> Problem requirements
Go through the listing below and list every line with "Given".

> Information provided
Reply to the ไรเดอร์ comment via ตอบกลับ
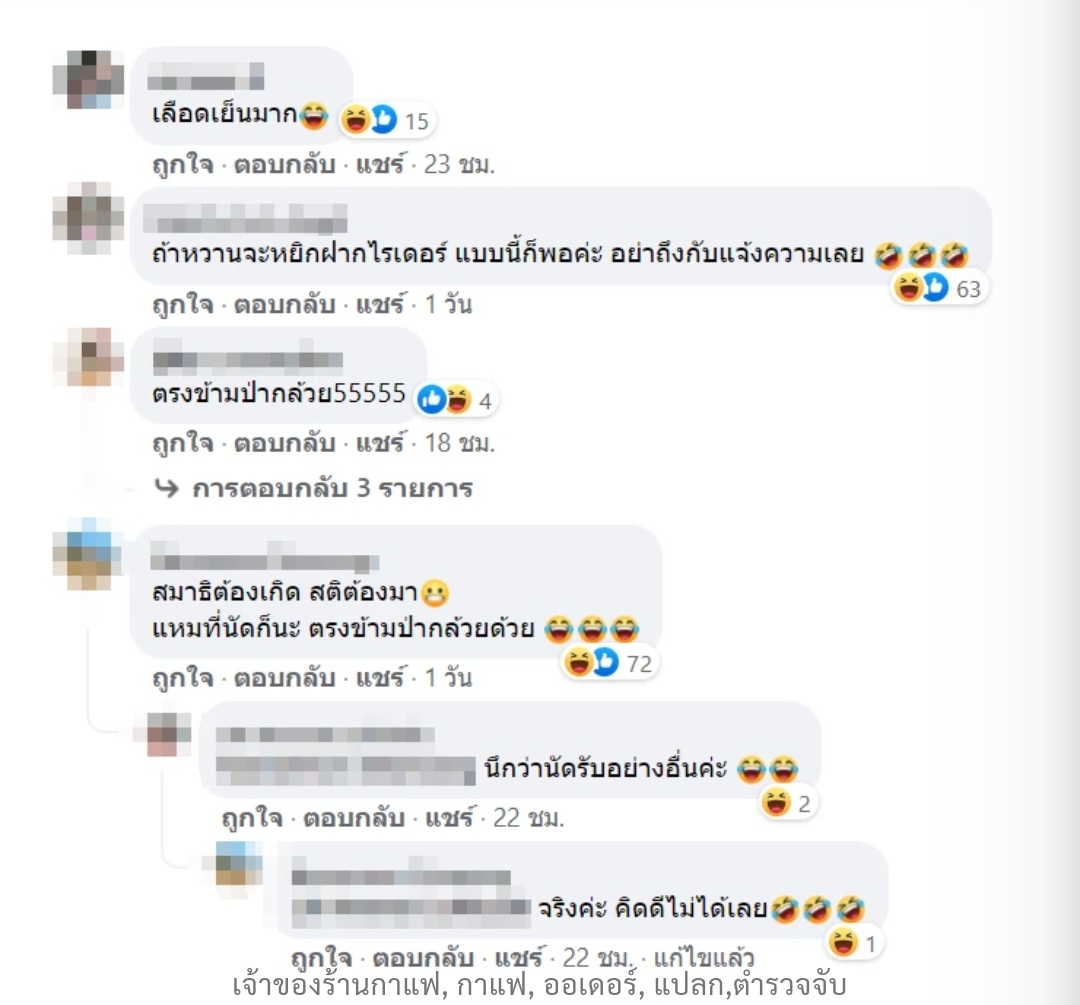Viewport: 1080px width, 1005px height. (x=284, y=304)
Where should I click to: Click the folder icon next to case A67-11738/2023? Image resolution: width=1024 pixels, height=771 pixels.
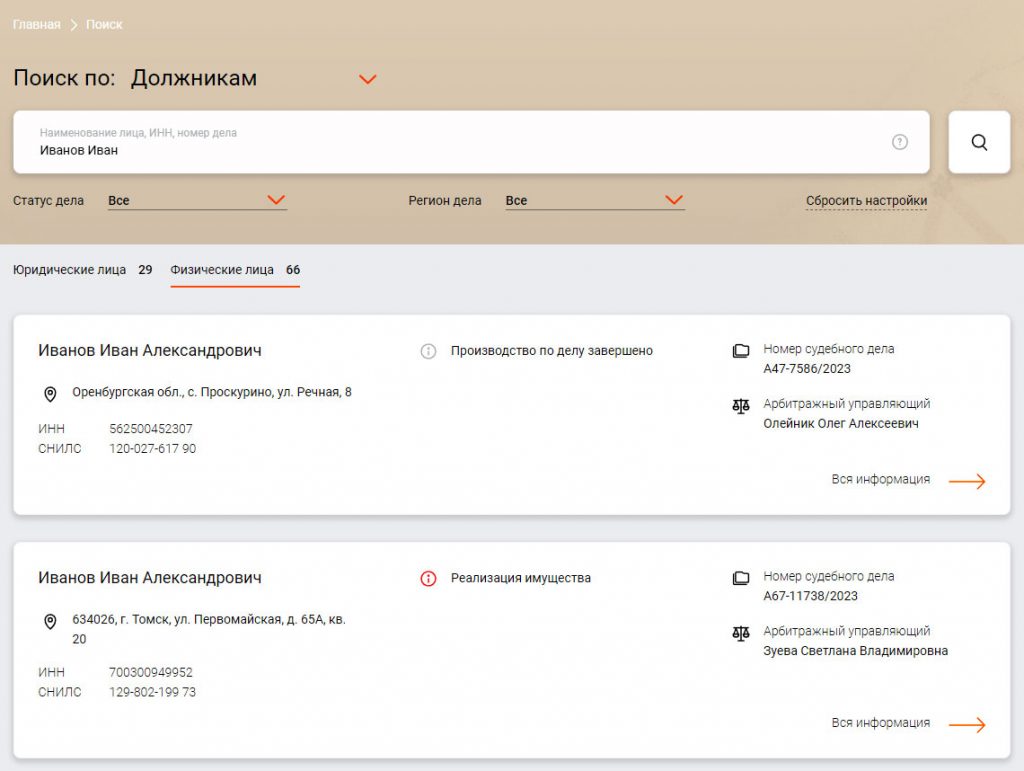(740, 578)
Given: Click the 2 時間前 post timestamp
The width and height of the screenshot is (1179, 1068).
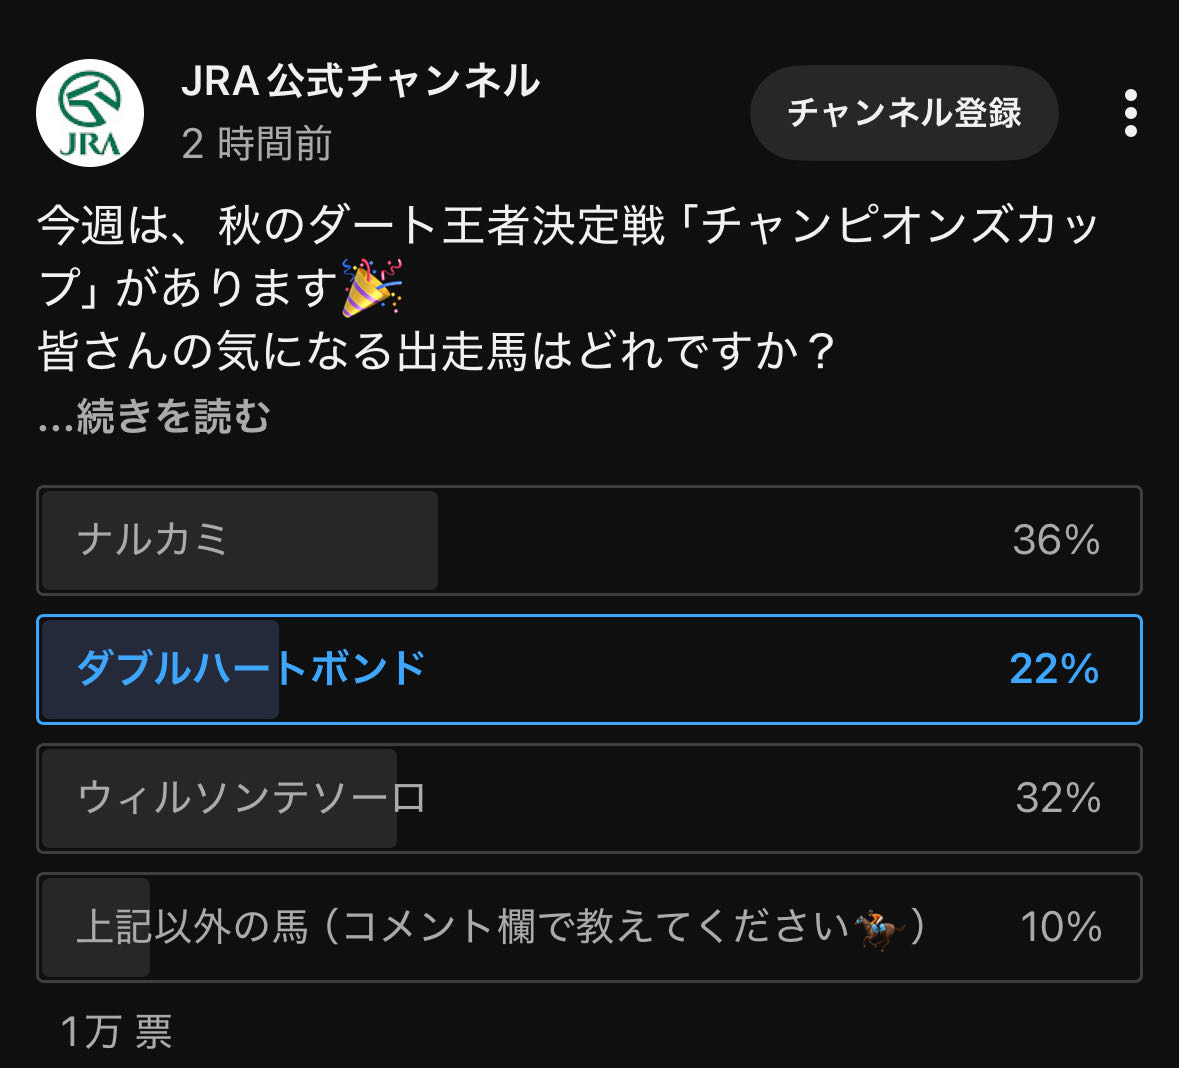Looking at the screenshot, I should (257, 144).
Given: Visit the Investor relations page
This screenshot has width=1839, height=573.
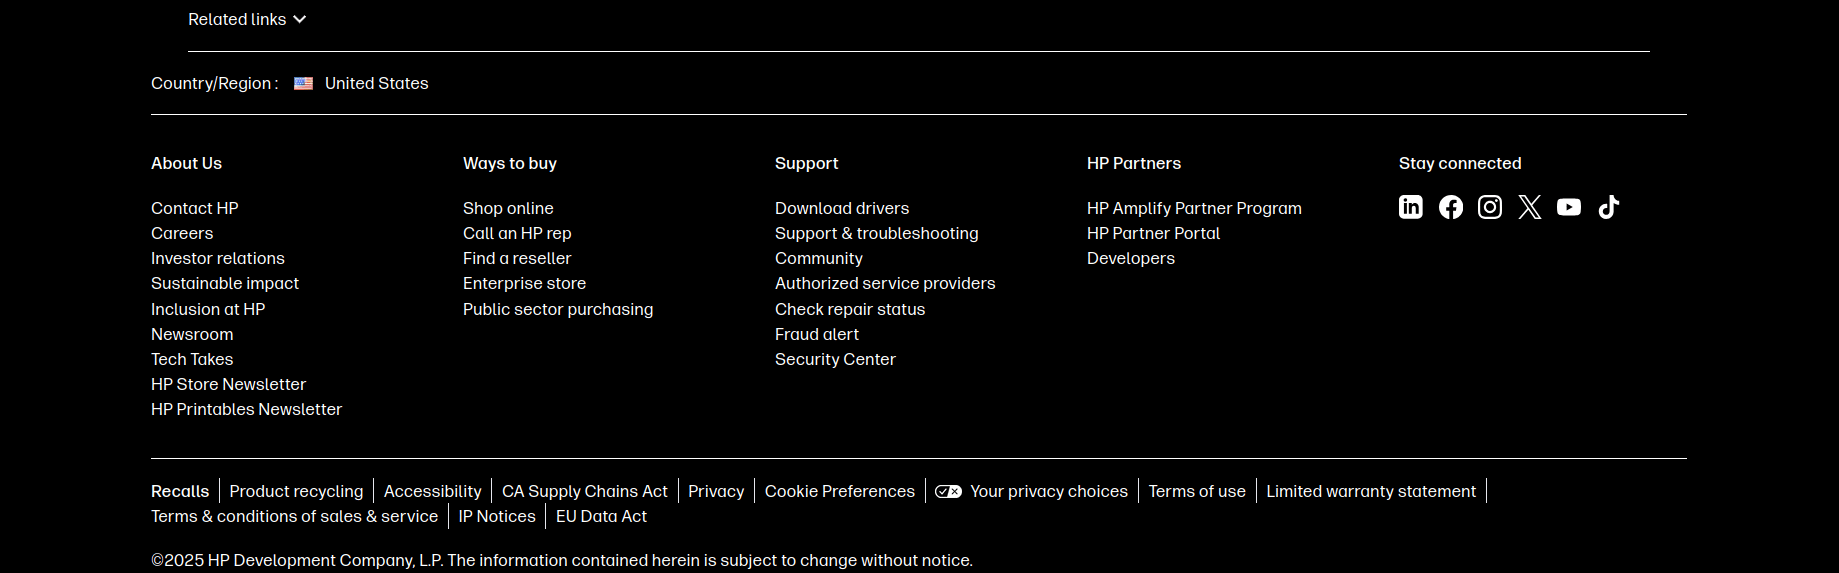Looking at the screenshot, I should [x=218, y=258].
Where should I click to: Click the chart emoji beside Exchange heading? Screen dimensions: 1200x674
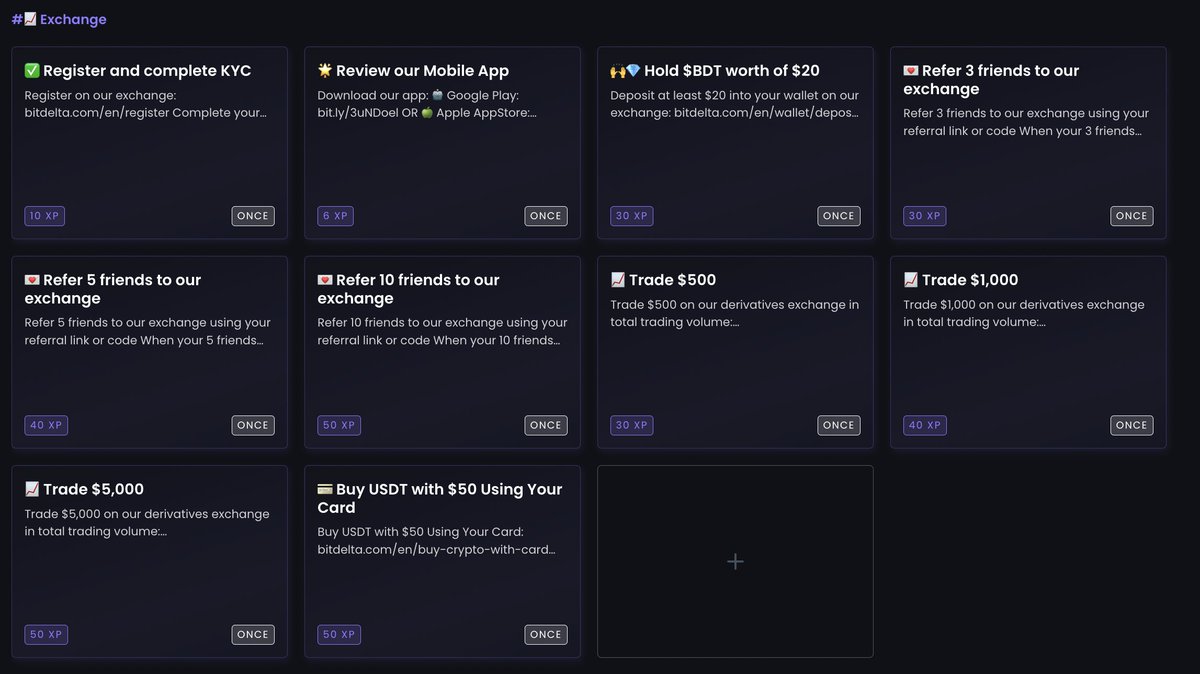[x=30, y=19]
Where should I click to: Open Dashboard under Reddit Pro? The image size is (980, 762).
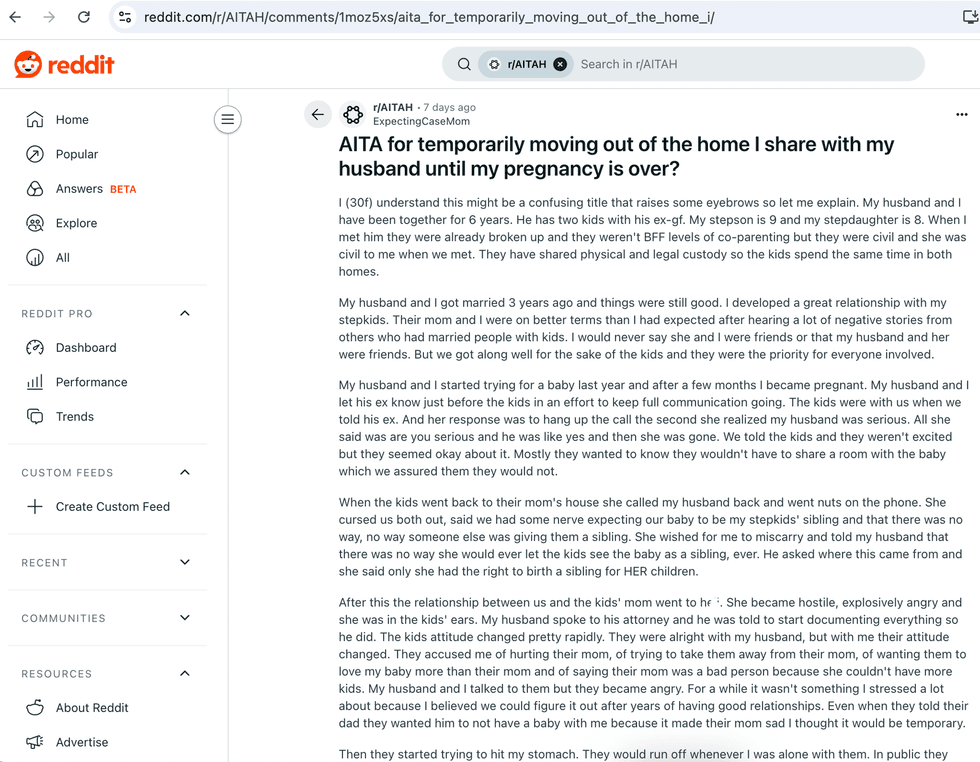coord(86,348)
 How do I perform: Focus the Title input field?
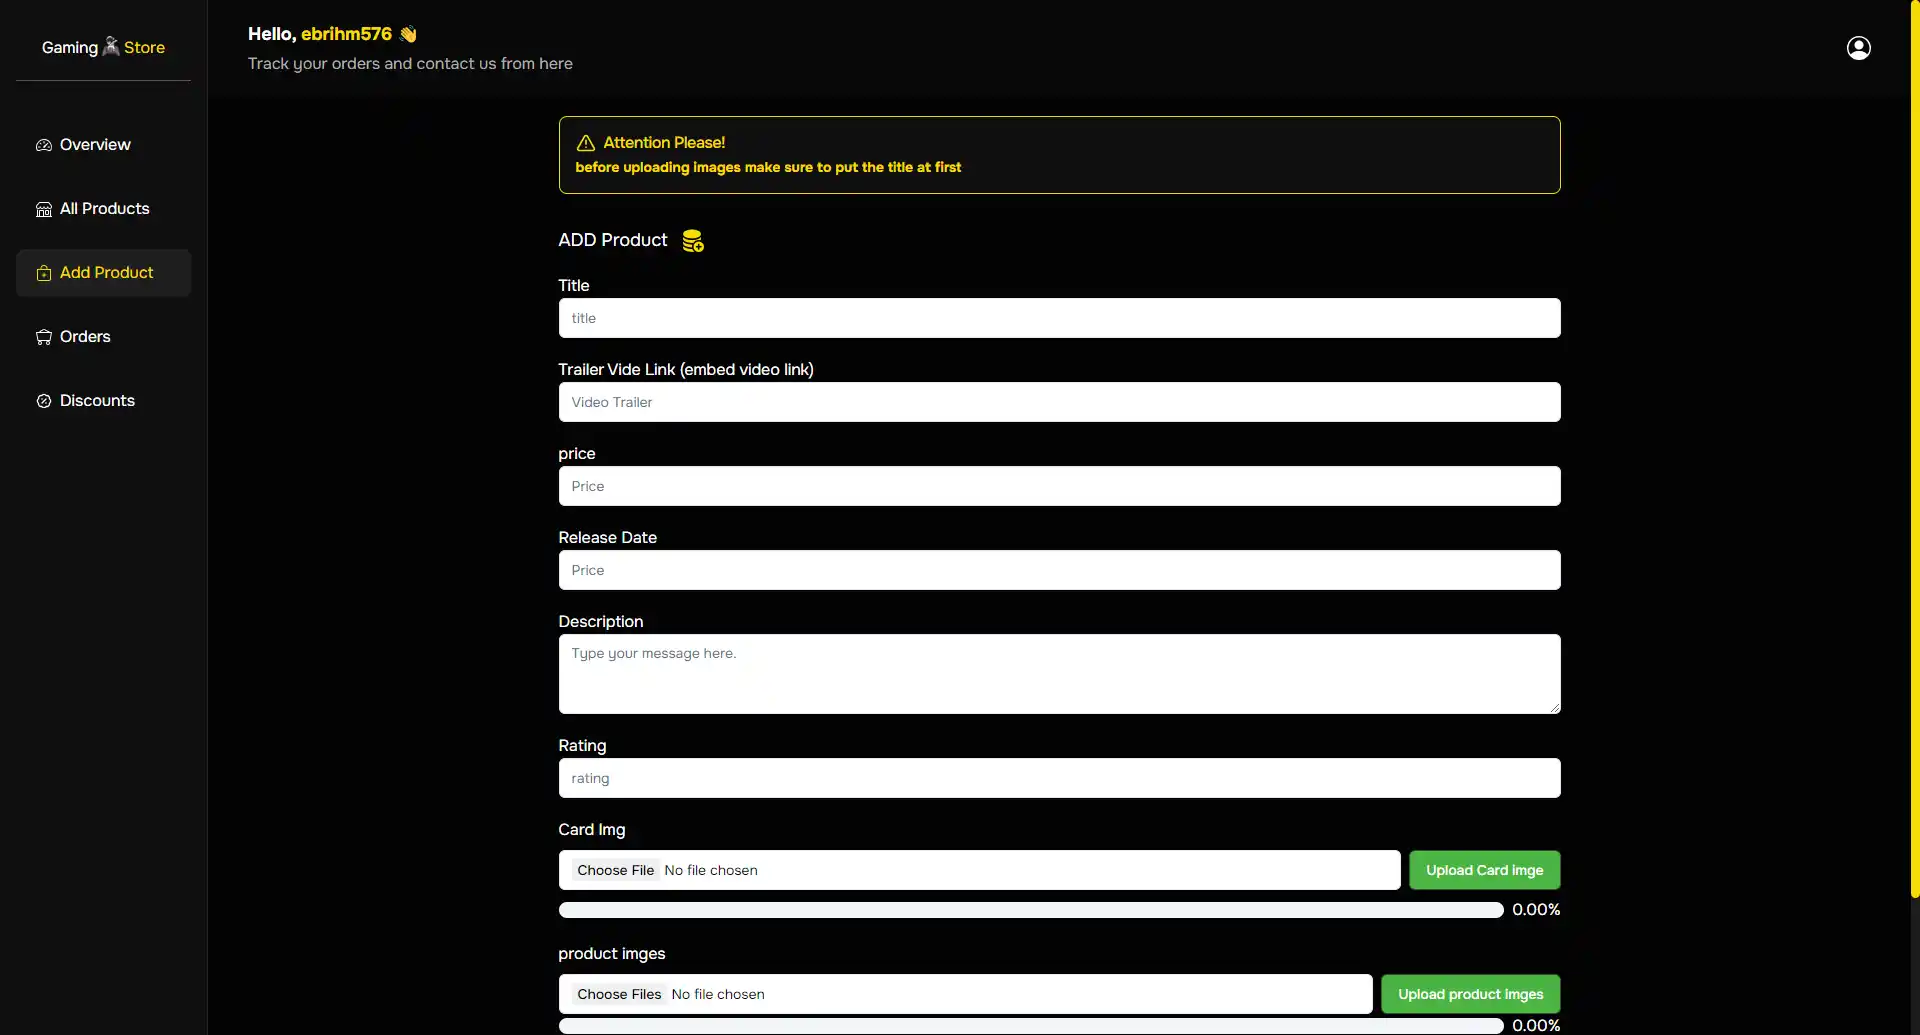tap(1059, 318)
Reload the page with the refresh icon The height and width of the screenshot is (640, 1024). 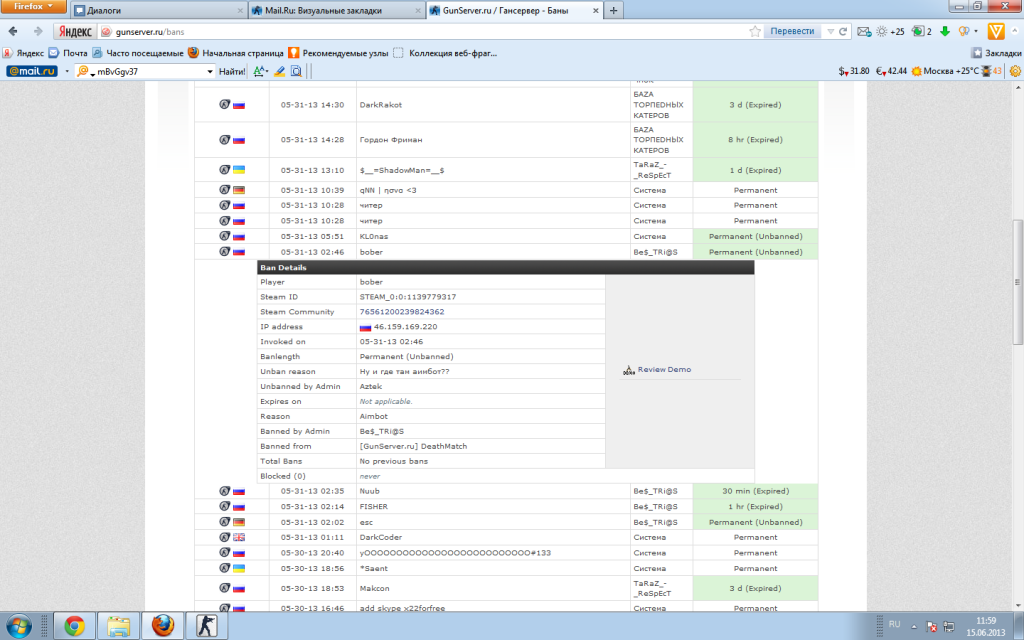(x=844, y=31)
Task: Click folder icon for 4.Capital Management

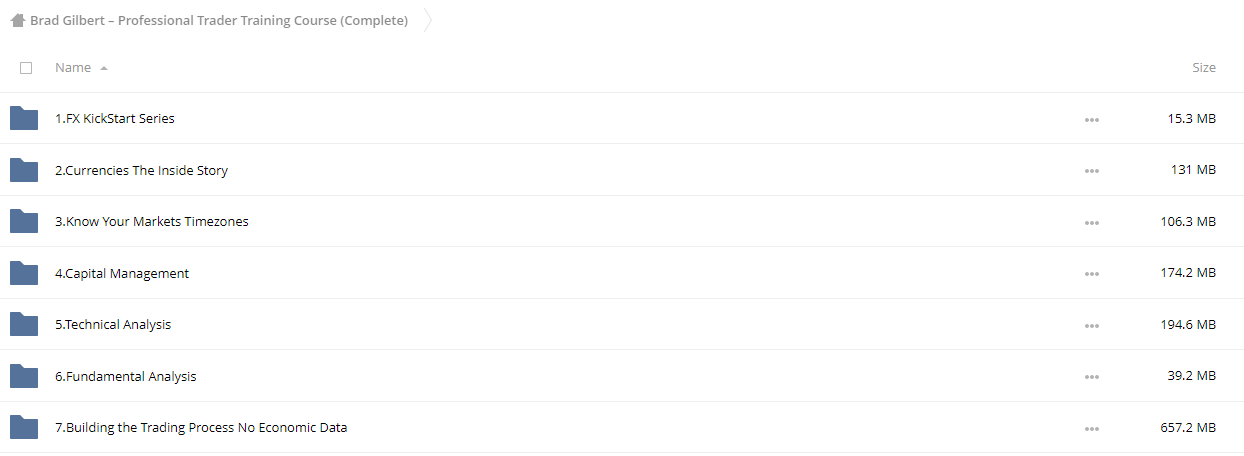Action: click(24, 273)
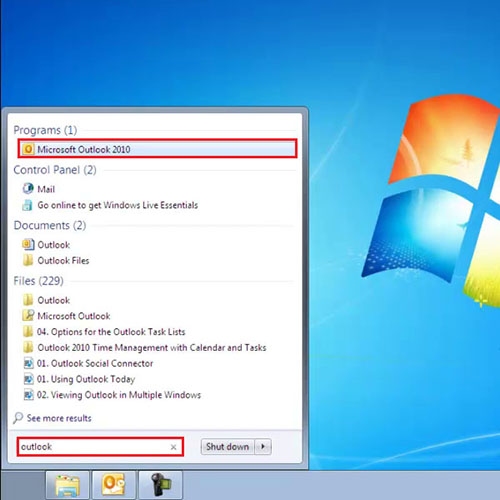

> Answer area
Given: Click the 2 時間前 post timestamp
Given: Visit the Investor relations page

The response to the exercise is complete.